Commander clone effects surge as Dockside Extortionist fades from cEDH
Dockside's ban didn't kill clone effects, it made them relevant again. In cEDH, the best copy spells now punish Rhystic Study, The One Ring, and other table-warping permanents.

Dockside Extortionist used to be the creature that made every clone conversation feel settled. Once the format lost that easy Treasure burst, cEDH tables started presenting a different problem: there are more permanents worth copying, and they matter longer. That is why clone effects are back in the conversation, not as novelty cards, but as real leverage.
Why Dockside's ban changed the clone conversation
The Commander Rules Committee banned Dockside Extortionist on September 23, 2024, and its stated rationale was blunt: Dockside can make 4 or more Treasure tokens very easily in multiplayer, then jump a player into midgame or late-game plays as early as turn two. The committee also said its broader philosophy is to encourage a slower pace of game and preserve creativity in Commander. That matters here because once Dockside stopped being the default target for clone weirdness, the format's attention moved toward permanents that are harder to ignore and far more common on the table.

That shift is easy to see in the cards players are actually sitting across from. Rhystic Study appears in more than 1,027,832 EDHREC decks, The One Ring in 731,305, and Wishclaw Talisman in 234,162. Those numbers are not just trivia. They are the shape of the modern table, and they explain why copy effects now do more than imitate a mana-positive Dockside line.

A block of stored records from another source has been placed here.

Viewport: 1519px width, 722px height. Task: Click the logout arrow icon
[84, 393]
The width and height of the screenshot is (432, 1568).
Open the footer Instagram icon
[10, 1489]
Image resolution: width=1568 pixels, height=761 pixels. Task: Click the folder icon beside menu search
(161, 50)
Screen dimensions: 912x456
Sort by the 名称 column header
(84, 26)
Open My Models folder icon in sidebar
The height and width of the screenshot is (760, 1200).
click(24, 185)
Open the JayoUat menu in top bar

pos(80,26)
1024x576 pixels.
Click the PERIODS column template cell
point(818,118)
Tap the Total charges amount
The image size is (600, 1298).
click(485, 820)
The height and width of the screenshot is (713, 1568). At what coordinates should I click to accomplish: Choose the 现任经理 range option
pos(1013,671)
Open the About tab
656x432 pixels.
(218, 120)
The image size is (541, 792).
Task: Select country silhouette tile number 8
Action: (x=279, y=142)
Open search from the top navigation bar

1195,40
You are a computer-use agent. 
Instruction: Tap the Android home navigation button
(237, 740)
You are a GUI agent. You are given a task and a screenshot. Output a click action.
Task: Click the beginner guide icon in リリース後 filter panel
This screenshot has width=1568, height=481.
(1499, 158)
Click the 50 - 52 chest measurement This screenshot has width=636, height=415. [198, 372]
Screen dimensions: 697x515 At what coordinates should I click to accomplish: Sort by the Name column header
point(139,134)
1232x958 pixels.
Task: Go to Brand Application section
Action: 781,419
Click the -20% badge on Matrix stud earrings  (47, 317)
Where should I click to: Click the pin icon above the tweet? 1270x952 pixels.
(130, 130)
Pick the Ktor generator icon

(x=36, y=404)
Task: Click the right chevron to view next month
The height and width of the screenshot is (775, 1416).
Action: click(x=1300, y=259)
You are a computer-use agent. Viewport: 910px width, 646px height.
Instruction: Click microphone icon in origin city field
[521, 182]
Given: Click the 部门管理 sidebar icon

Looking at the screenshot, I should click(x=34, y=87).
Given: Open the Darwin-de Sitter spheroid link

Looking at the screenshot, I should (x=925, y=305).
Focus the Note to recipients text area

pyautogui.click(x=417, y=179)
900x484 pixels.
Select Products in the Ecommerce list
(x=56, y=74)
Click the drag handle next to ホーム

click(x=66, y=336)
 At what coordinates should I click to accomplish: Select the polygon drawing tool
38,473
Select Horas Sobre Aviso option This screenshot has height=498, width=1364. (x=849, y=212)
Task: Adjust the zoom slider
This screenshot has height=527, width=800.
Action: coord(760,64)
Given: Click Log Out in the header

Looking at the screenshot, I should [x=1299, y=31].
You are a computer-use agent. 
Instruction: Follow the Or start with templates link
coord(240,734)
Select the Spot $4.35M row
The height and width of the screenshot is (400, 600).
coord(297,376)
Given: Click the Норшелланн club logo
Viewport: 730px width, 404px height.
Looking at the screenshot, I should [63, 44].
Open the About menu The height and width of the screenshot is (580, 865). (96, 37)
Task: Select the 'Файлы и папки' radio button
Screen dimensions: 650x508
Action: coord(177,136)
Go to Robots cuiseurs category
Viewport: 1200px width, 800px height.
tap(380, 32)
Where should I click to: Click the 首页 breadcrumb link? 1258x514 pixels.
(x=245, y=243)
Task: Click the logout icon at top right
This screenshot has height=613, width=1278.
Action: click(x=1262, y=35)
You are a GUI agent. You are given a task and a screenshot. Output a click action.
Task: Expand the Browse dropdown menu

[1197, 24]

What clone effects solve now
The cleanest answer is this: clones solve the problem of letting the best permanent on the table work for you instead of your opponent. In old Dockside-centric games, the payoff was often about copying a burst of Treasures and immediately converting that into a combo turn. In today's cEDH games, the payoff is more often about copying a value engine, a premium artifact, or a utility piece that would otherwise force everyone else to spend a removal spell.
That is why the strongest clone effects are the ones that line up with the permanents most likely to define the game. Rhystic Study rewards the player who can lean into incremental card flow. The One Ring rewards the player who can copy a uniquely powerful artifact engine. Wishclaw Talisman is especially nasty to copy because it is already built around extracting value before the table can react. If the battlefield is full of those kinds of permanents, a clone does not need to win on the spot to be excellent. It only needs to turn the opponent's best card into your best card.
The clone effects that actually pull weight
Copy Artifact is the most obvious example of old technology still having a sharp edge. It can become a Signet, a Sol Ring, or any premium artifact engine, which means it often functions like a mana rock with upside. In the current artifact-heavy environment, that ceiling matters even more because it can also copy cards like The One Ring or Wishclaw Talisman, not just generic mana acceleration. When the table is full of artifact engines, Copy Artifact stops being a nostalgia piece and starts looking like a very efficient way to steal tempo.
Phyrexian Metamorph earns its slot for a different reason: flexibility with a relatively low casting burden. It is one of the cleanest options when you want a clone that can keep up with fast games without asking you to jump through too many hoops. In practice, that means it can slot into a lot of lists that want to copy an artifact creature, a mana piece, or another high-value permanent without losing much efficiency.
Clever Impersonator is the card that really shows why the modern clone package is broader than it used to be. Hitting across permanent types is a big deal in cEDH, because the best target is not always a creature or artifact. When the best thing on the table is an enchantment like Rhystic Study, the cards that only copy creatures or artifacts suddenly look narrower than you want. Clever Impersonator gives you access to the permanent that matters most, which is exactly what a high-ceiling clone should do.
Applied Geometry represents the newer end of the spectrum, where clone effects are expected to be more flexible and more situationally powerful than the old "copy a body and hope it matters" plan. The point is not that every clone effect is interchangeable. The point is that cEDH now rewards the ones that can do something specific to the best permanent on the battlefield, whether that is copying a rock, a draw engine, or a utility piece that has already slipped through the table's defenses.
Why the slot is a real deckbuilding question again
Clone inclusion used to be an easy yes in the Dockside era for some lists, but it also used to be an honest question. A 2023 Commander's Herald piece framed clone cards in cEDH as a real deckbuilding decision, not an automatic include, and that is still the right lens. You are not playing clones because they are generically powerful in a vacuum. You are playing them because the format now puts enough premium permanents on the table to justify them.
That is also why later Commander discussion started treating Rhystic Study as the card of the format after Dockside was banned and cEDH slowed down. Once the pace changed, the games stopped revolving around one explosive Treasure line and started revolving around whoever stuck the most oppressive value permanent. Clone effects are good in that world because they convert the opponent's best setup into your own.
Dockside used to be the permanent that made clone spells feel automatic. Now the table is full of Rhystic Studies, Rings, Wishclaw Talismans, and other high-impact targets, and that is what makes copy effects feel earned again. In the current cEDH metagame, clones are no longer a trick. They are a response to the way the format actually plays.